UP TO 70 PERCENT OF GLOBAL INTERNET TRAFFIC GOES THROUGH NORTHERN VIRGINIA

She lost all credibility before I got past the first sentence.

-- 
TTFN,
patrick

> On Jan 11, 2016, at 9:10 AM, Joly MacFie <joly at punkcast.com> wrote:
> 
> Ingrid Burrington is on a personal mission to explore the physical presence of the Internet, including its history.. I video'd her presentation at the Radical/Networks conference a few months back. https://livestream.com/internetsociety/radicalnetworks/videos/102810644 <https://livestream.com/internetsociety/radicalnetworks/videos/102810644>
> 
> ​Her latest piece is for NextGov, mainly about Amazon Data Centers​. Excerpt.
> 
> http://www.nextgov.com/big-data/2016/01/70-percent-global-internet-traffic-goes-through-northern-virginia/124976/ <http://www.nextgov.com/big-data/2016/01/70-percent-global-internet-traffic-goes-through-northern-virginia/124976/>
> 
> 
> The fact that northern Virginia is home to major intelligence operations and to major nodes of network infrastructure isn’t exactly a sign of government conspiracy so much as a confluence of histories (best documented by Paul Ceruzzi in his criminally under-read history Internet Alley: High Technology In Tysons Corner, 1945-2005). To explain why a region surrounded mostly by farmland and a scattering of American Civil War monuments is a central point of Internet infrastructure, we have to go back to where a lot of significant moments in Internet history take place: the Cold War.

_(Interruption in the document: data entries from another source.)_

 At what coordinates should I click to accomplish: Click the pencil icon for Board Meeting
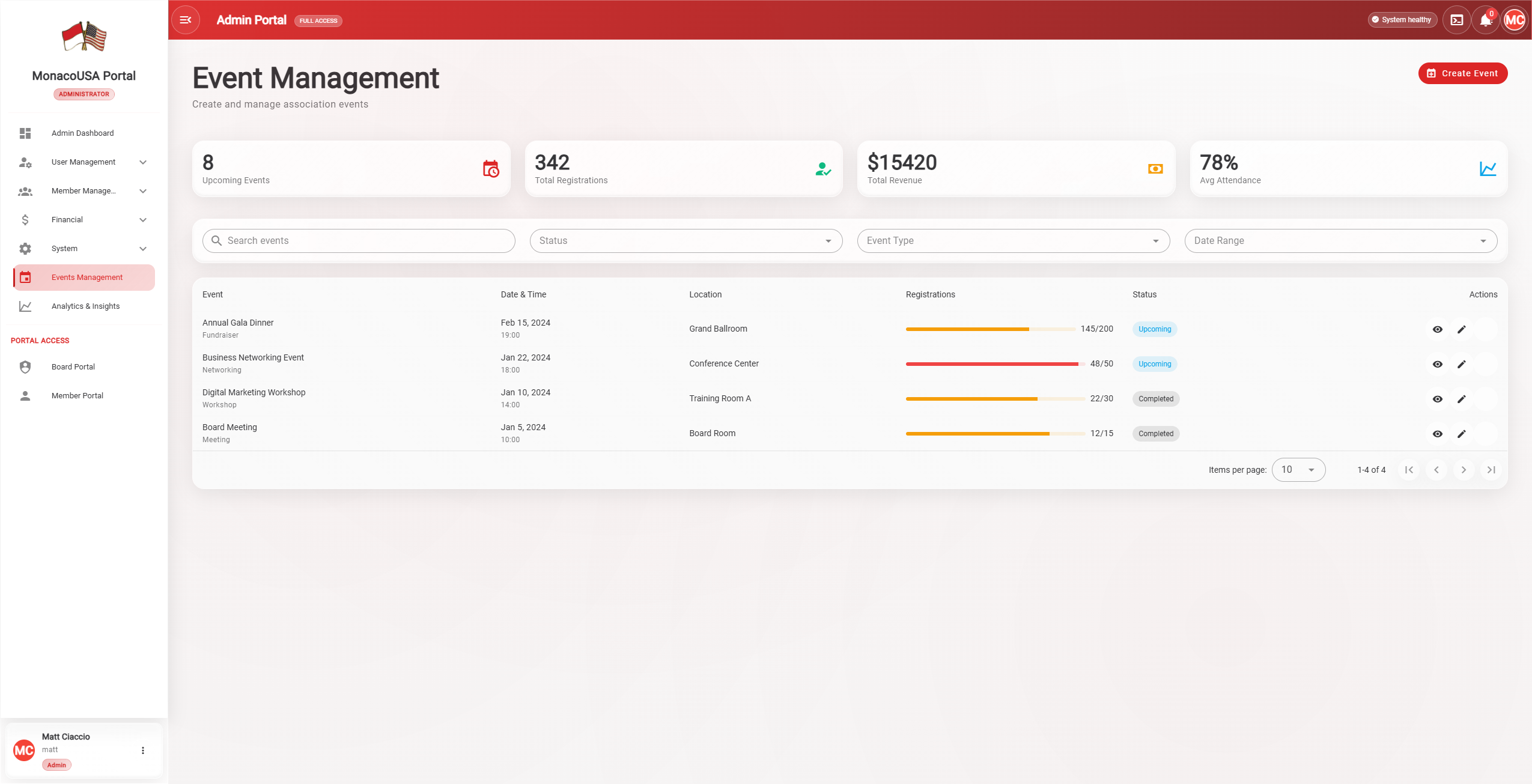pos(1462,434)
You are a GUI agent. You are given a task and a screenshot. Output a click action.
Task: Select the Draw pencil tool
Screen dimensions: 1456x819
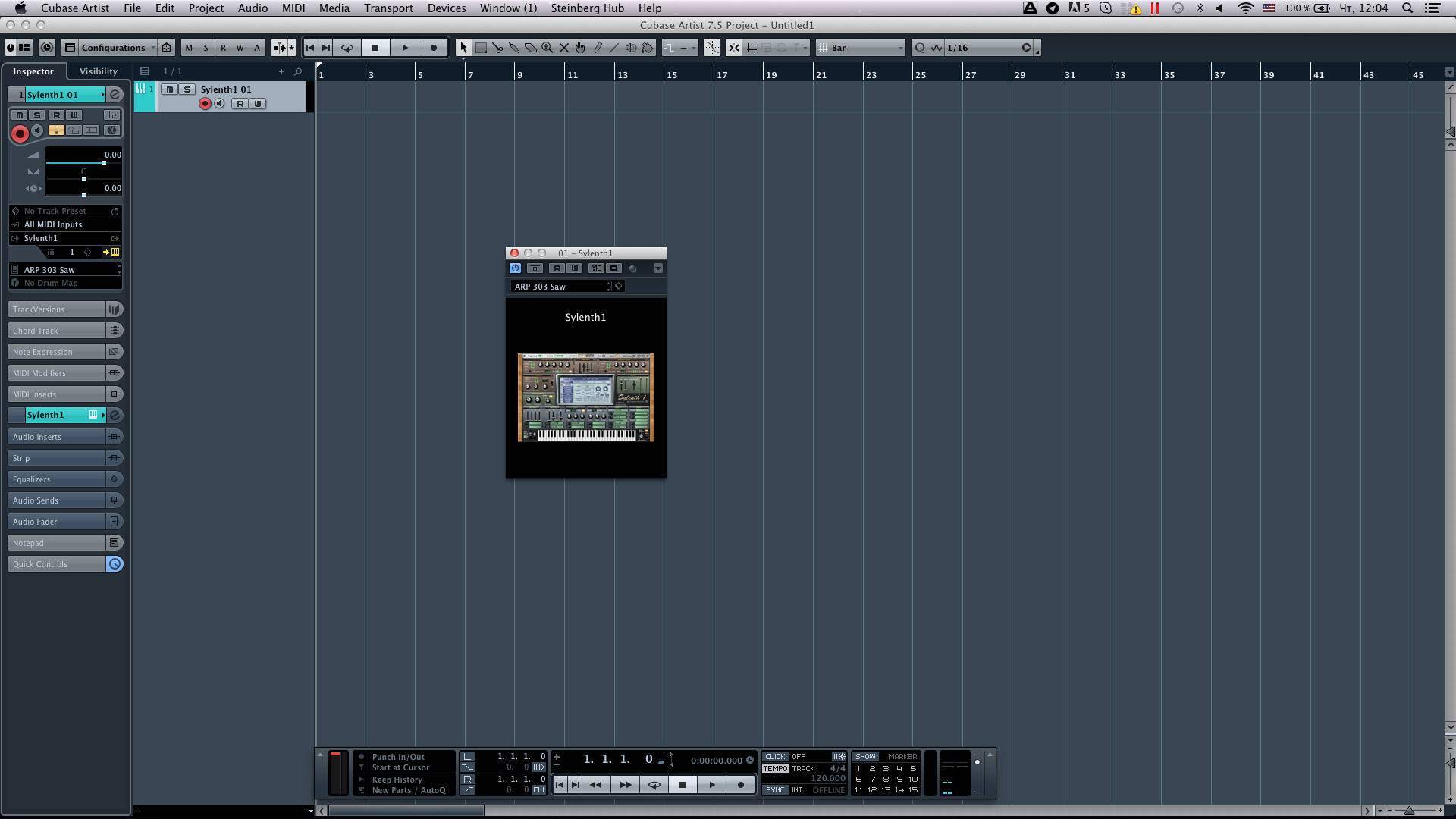[x=598, y=48]
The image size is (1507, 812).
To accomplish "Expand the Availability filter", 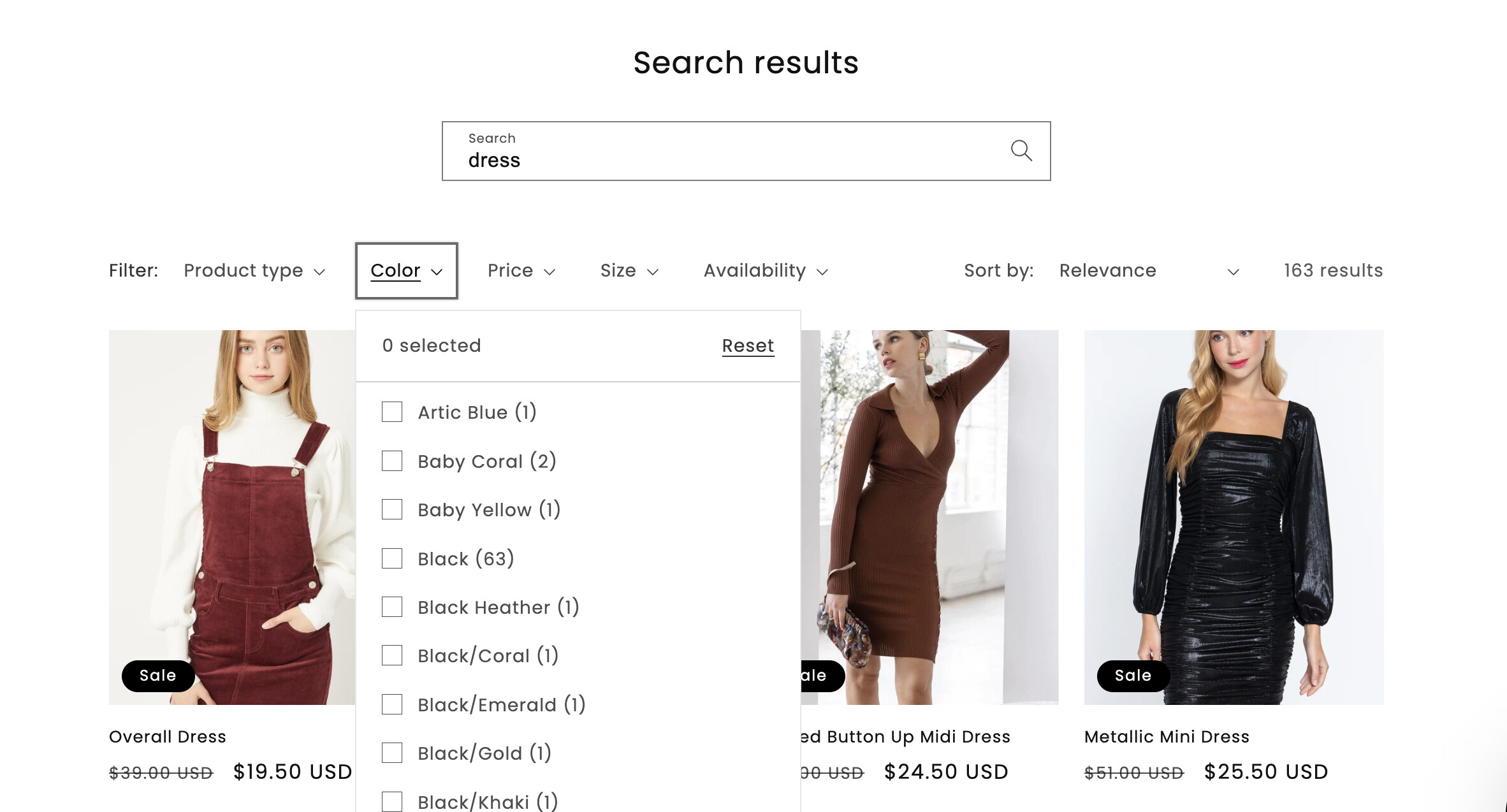I will [x=765, y=271].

> Postwar suburbanization and the expansion of transportation networks are occasionally overlooked, but weirdly crucial facets of the military-industrial complex. While suburbs were largely marketed to the public via barely concealed racism and the appeal of manicured “natural” landscapes, suburban sprawl’s dispersal of populations also meant increased likelihood of survival in the case of nuclear attack. Highways both facilitated suburbs and supported the movement of ground troops across the continental United States, should they need to defend it (lest we forget that the legislation that funded much of the U.S. highway system was called the National Interstate and Defense Highways Act of 1956).
> Both of these factors were at play in the unincorporated area of northern Virginia known as Tysons Corner, an area just far away enough from Washington to be relatively safe from nuclear attack but close enough to remain accessible. One of the region’s earliest military outposts was actually a piece of communications infrastructure: a microwave tower built in 1952 that was the first among several relays connecting Washington to the “Federal Relocation Arc” of secret underground bunkers created in case of nuclear attack.

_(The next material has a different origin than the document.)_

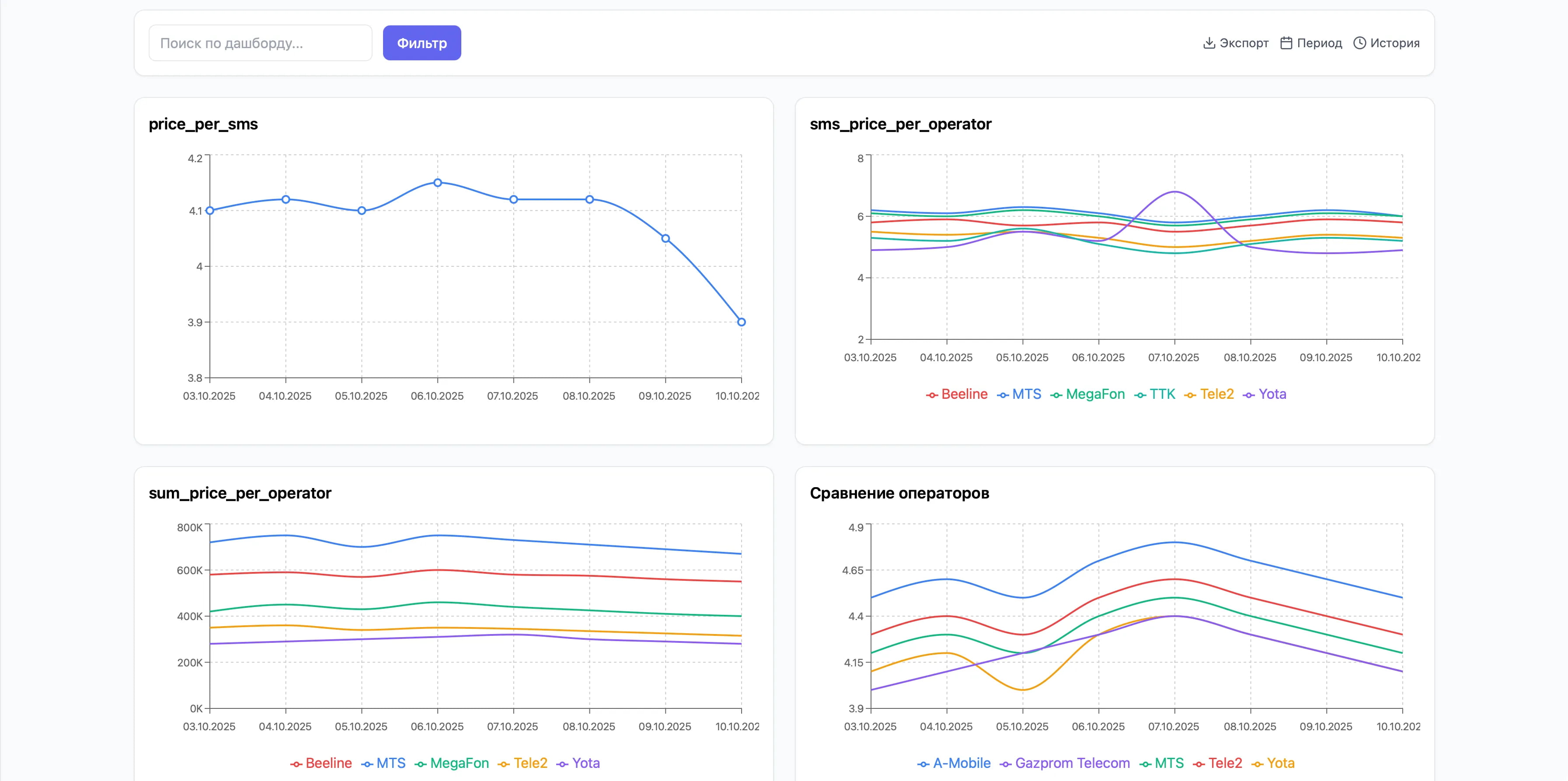Click Gazprom Telecom legend marker icon
The image size is (1568, 781).
[1006, 764]

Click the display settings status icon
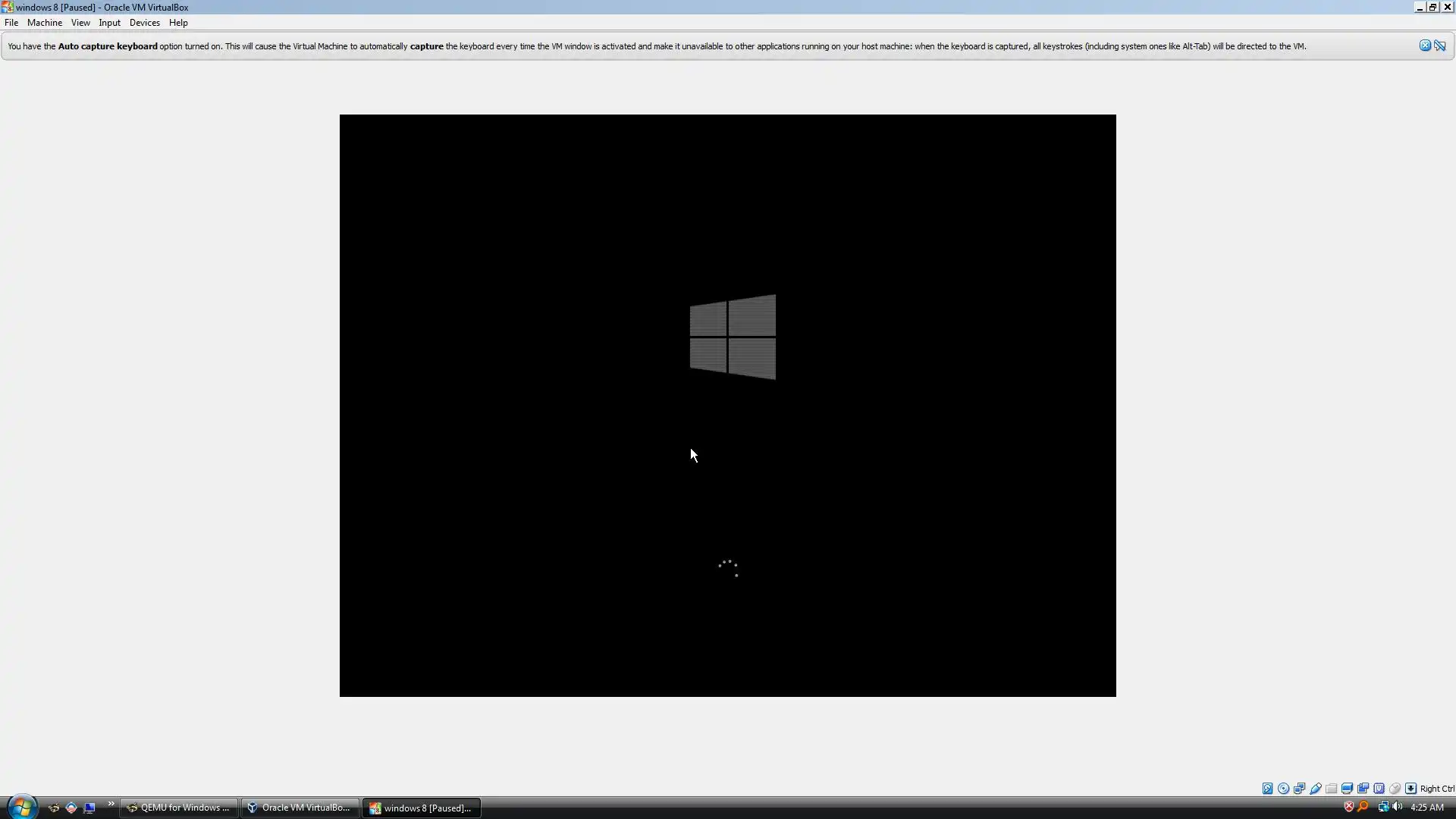point(1347,789)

> The particular alignments of highways that eventually connected Dulles International Airport in Virginia to the Capitol Beltway basically made this pocket of northern Virginia the first and last place for any commercial activities between the airport and D.C. This led to an outcropping of office parks that housed not only defense contractors, but also government IT and time-sharing services and, later, companies like MCI, AOL, and UUNet.

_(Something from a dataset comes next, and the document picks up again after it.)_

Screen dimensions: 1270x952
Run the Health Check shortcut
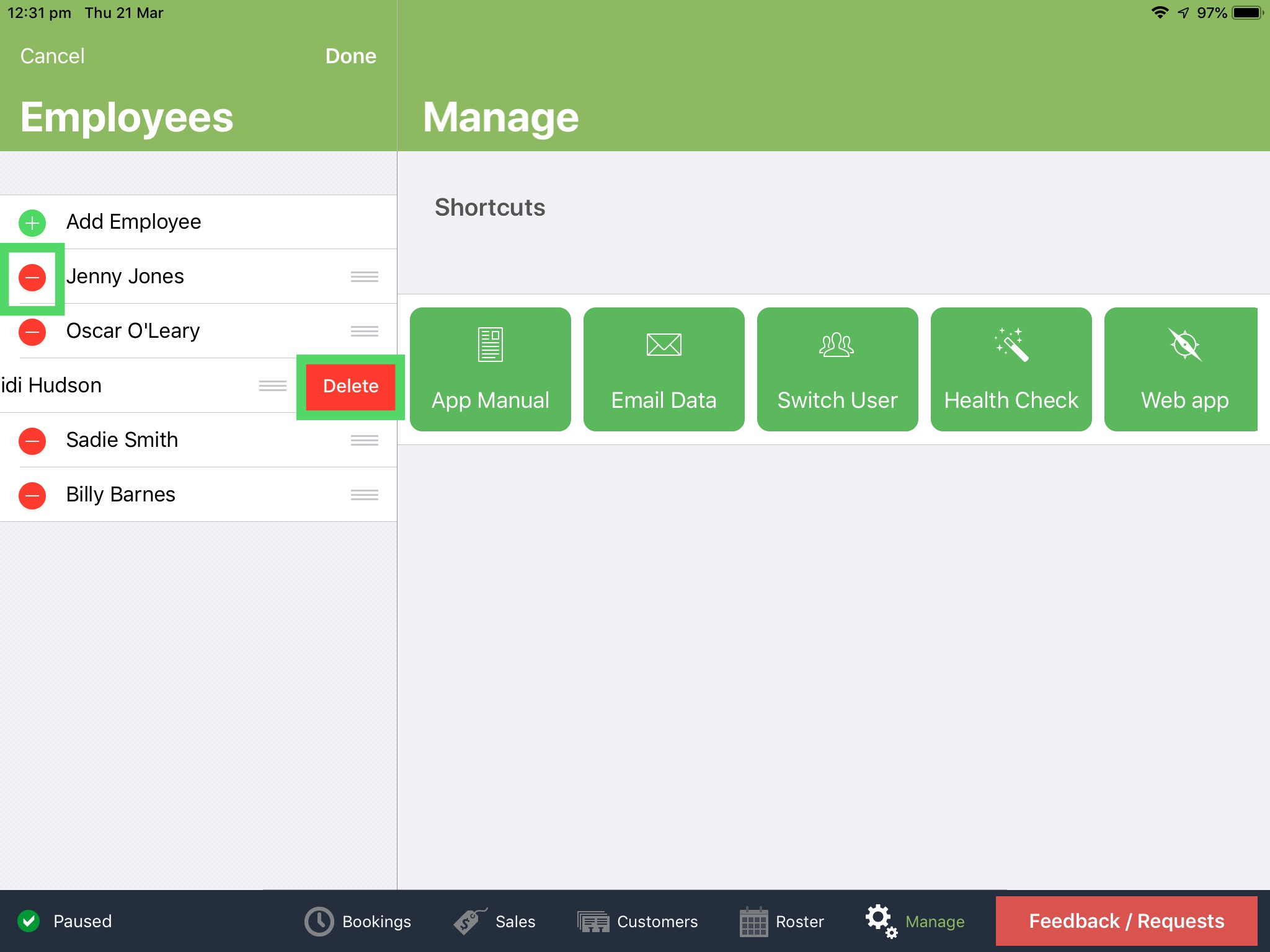click(1011, 369)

> Thanks to that concentration of network companies and a whole lot of support from the National Science Foundation, Tysons Corner became home to MAE-East, one of the earliest Internet exchanges and home to the foundation of what would become that Internet backbone. Networks build atop networks, and the presence of this backbone in Tysons Corner led to more backbone, more tech companies, and more data centers. Today, up to 70 percent of Internet traffic worldwide travels through this region, as the Loudon county economic-development board cheerfully notes in its marketing materials.